I recover from her teasing and do my best to sound nonplussed. “Now yours.”
She gives me a wicked grin that’s full of mischief, but then tilts her head down and parts her pom-pom of hair. At the core is a dark bundle of black hair that she has curled up tight and tied down so that it cannot be seen. I nod and step past her. One by one, I inspect the others and see their carefully hidden shocks of untainted hair.
When I step back, I ask a question none of them are expecting. “How is this possible? None of you have met me. None of you have been with Kainda or Em.”
“Word is spreading,” says the man who first discovered us. “At first, we doubted. Then we heard that you had returned from Tartarus.”
“But the underworld is full of hunters seeking me out,” I say.
He smiles, but seems confused by the genuine nature of it. “Not all of them are your enemies. There are those still loyal to the masters. The oldest generations. But many of those seeking you out simply wish to follow you. And others are guiding the masters on false trails.”

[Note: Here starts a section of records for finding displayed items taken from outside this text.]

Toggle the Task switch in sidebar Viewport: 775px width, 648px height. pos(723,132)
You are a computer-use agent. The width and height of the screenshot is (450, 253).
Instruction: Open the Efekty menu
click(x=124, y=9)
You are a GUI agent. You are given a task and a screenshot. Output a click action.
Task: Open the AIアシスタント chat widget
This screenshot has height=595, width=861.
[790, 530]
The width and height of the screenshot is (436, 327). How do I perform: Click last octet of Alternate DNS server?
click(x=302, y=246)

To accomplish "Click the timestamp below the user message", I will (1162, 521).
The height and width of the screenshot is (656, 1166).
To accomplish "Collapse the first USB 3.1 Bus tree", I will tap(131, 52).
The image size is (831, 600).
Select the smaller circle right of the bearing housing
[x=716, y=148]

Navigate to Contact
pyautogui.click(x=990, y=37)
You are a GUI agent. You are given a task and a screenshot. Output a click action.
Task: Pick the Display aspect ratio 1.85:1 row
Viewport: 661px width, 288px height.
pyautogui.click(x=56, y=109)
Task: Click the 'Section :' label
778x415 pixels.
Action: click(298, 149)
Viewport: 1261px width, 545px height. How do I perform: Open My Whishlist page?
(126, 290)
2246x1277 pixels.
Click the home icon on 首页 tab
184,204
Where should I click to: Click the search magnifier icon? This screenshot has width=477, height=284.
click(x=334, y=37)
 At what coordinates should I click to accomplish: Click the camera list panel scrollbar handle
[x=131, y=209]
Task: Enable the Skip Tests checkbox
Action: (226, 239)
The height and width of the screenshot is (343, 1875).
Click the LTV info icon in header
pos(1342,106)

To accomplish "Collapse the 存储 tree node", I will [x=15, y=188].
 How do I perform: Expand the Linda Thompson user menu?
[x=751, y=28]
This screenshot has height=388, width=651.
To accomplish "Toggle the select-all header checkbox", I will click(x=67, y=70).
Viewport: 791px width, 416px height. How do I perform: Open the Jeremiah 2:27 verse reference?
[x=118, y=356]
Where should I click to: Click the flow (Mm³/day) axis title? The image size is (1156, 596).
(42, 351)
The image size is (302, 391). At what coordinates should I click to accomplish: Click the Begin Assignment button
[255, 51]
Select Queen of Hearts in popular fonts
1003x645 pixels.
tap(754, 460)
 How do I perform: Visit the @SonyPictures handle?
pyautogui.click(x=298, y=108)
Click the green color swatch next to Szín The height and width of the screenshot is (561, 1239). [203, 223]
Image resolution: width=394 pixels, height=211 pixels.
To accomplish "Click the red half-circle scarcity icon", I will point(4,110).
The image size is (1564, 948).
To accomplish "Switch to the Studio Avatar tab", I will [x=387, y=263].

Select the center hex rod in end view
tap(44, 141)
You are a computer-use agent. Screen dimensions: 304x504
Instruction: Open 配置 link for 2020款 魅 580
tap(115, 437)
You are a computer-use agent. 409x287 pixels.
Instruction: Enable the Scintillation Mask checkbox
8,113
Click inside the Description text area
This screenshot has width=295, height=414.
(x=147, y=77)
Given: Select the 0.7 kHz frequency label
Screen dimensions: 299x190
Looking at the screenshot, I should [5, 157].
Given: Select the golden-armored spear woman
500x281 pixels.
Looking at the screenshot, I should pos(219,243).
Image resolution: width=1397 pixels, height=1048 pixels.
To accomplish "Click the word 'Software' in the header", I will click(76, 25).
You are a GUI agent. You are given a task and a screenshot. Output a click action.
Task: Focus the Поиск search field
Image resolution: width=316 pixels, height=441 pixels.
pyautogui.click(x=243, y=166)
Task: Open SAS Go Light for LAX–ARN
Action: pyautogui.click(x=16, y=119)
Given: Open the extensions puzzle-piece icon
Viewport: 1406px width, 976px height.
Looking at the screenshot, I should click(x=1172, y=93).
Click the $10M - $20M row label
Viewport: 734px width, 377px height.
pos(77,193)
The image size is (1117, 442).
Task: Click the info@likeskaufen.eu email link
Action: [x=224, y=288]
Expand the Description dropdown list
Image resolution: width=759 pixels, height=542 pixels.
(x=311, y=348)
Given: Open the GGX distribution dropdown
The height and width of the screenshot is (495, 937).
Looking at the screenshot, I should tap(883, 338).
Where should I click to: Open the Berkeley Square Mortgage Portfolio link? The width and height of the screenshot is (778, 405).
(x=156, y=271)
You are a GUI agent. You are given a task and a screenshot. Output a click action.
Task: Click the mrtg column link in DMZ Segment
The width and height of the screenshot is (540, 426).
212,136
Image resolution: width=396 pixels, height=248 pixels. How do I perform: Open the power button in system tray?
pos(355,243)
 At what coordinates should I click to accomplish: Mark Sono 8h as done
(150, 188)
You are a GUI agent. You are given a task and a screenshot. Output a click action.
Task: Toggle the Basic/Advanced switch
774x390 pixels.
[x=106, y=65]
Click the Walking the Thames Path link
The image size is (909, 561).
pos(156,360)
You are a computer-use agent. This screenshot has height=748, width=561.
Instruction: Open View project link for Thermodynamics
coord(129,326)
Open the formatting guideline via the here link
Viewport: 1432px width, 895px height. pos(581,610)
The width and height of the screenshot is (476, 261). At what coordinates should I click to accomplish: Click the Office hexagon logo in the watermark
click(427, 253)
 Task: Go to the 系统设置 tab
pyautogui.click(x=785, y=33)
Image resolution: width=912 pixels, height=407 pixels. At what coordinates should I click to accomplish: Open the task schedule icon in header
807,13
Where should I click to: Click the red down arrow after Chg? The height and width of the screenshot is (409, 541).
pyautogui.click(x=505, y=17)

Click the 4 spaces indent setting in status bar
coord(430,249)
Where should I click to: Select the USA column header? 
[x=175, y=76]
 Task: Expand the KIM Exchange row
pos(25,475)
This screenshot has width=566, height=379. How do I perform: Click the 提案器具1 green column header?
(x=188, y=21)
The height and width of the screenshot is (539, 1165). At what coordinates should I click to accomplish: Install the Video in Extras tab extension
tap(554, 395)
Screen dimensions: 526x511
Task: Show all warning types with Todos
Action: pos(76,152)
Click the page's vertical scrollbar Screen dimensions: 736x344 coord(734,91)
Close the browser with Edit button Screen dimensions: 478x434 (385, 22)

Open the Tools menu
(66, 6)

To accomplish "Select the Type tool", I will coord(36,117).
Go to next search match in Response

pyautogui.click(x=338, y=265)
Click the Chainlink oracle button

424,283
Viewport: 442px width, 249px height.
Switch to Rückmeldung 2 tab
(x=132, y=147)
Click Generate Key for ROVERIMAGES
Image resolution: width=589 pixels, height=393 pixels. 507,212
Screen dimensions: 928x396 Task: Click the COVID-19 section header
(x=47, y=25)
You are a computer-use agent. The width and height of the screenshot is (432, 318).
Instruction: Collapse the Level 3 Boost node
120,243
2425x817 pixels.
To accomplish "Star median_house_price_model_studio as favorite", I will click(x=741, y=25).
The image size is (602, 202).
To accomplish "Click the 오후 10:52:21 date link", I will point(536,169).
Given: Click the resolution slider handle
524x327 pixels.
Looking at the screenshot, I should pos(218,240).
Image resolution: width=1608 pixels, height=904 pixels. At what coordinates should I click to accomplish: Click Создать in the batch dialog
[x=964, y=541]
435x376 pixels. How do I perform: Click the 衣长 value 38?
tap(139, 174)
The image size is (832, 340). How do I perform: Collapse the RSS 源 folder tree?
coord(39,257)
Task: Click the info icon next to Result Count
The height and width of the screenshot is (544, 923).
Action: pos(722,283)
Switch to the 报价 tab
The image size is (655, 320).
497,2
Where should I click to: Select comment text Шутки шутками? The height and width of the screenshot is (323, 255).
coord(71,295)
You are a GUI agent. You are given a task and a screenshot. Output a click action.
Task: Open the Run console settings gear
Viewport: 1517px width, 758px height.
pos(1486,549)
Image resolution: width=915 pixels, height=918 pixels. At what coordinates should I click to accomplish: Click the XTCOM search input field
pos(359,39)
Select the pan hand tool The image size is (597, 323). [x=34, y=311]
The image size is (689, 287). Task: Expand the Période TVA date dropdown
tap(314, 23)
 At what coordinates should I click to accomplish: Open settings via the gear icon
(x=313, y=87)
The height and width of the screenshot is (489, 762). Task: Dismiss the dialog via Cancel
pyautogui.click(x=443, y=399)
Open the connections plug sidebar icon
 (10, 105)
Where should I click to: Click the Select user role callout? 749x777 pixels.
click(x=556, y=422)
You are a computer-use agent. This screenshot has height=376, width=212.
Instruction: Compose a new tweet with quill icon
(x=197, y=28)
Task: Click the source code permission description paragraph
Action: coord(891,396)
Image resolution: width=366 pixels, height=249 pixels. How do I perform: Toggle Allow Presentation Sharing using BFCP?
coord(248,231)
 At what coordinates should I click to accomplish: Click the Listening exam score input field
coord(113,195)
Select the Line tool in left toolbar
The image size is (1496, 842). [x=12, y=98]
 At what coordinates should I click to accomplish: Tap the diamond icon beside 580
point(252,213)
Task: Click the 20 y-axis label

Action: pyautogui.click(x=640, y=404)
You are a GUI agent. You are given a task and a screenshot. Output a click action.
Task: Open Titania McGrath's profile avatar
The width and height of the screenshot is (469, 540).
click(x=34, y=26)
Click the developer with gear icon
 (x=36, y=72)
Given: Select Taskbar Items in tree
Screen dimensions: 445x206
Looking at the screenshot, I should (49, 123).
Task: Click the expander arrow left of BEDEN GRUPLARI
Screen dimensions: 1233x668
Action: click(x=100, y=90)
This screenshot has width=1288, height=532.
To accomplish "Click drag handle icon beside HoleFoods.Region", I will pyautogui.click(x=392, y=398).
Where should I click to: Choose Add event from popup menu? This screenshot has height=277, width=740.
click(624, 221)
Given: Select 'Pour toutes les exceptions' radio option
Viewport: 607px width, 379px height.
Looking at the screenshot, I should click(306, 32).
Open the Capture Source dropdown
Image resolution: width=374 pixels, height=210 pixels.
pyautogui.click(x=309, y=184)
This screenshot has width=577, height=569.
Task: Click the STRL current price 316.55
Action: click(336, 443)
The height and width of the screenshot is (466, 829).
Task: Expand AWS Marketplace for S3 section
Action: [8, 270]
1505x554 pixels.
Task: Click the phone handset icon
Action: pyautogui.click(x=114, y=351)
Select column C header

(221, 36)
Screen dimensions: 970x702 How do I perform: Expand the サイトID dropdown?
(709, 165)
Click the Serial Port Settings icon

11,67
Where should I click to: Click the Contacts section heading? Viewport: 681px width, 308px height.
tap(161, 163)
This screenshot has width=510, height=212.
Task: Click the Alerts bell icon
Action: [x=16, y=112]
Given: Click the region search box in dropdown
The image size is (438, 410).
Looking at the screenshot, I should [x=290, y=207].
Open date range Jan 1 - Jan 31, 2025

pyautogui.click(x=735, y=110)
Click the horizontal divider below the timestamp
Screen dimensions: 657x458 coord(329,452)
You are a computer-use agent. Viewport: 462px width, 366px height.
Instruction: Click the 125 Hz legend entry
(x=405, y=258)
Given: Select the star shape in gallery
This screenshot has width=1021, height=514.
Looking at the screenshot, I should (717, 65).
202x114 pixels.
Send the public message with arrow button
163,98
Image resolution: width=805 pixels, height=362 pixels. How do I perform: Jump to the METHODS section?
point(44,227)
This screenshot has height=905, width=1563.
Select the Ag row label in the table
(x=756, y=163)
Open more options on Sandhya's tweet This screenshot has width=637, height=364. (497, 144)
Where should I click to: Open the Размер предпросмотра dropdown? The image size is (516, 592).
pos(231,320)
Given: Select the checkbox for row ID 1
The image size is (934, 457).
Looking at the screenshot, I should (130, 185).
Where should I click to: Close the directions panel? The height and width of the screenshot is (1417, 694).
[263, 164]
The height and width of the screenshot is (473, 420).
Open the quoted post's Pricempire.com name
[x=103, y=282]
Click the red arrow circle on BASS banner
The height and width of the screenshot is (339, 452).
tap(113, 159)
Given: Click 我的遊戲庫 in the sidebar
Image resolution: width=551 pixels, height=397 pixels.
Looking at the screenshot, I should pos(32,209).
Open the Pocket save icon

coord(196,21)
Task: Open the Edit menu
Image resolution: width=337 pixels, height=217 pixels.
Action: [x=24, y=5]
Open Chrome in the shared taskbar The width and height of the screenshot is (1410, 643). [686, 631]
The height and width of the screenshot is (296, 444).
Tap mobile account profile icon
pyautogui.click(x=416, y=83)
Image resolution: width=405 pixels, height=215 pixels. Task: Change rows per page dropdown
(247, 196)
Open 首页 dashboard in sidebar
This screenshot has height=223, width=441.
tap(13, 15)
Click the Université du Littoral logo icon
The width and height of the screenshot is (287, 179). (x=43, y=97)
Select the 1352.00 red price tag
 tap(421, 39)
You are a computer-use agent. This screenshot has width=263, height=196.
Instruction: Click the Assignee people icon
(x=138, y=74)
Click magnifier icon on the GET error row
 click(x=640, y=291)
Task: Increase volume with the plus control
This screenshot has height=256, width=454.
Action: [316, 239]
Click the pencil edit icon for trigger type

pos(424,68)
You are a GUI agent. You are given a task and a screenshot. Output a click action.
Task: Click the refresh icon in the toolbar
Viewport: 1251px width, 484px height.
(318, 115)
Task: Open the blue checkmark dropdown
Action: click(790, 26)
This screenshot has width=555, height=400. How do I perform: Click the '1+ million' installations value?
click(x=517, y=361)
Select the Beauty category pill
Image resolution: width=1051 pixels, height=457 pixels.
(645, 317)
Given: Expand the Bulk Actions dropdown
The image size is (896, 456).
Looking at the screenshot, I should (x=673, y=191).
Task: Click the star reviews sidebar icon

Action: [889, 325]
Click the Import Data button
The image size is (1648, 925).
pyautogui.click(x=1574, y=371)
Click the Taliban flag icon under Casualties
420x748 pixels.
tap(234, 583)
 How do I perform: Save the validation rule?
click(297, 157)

“They are no longer your masters,” I point out.
He concedes the point with a nod.
“We would like to join you,” Zuh says.
It’s a tempting offer. Having five more hunters along would make us a formidable force. But I really don’t know these people and the mission we are on, and currently being distracted from, is too important to risk telling them about. I remember Xin’s warning, to trust no one. One of these hunters could be a shifter, a shape-changing child of trickster demons like Lucifer, the most famous of them all. I don’t think so, given the nature of our chance encounter, but I cannot risk the mission.
“Actually,” I say, “I could use your help with something else.”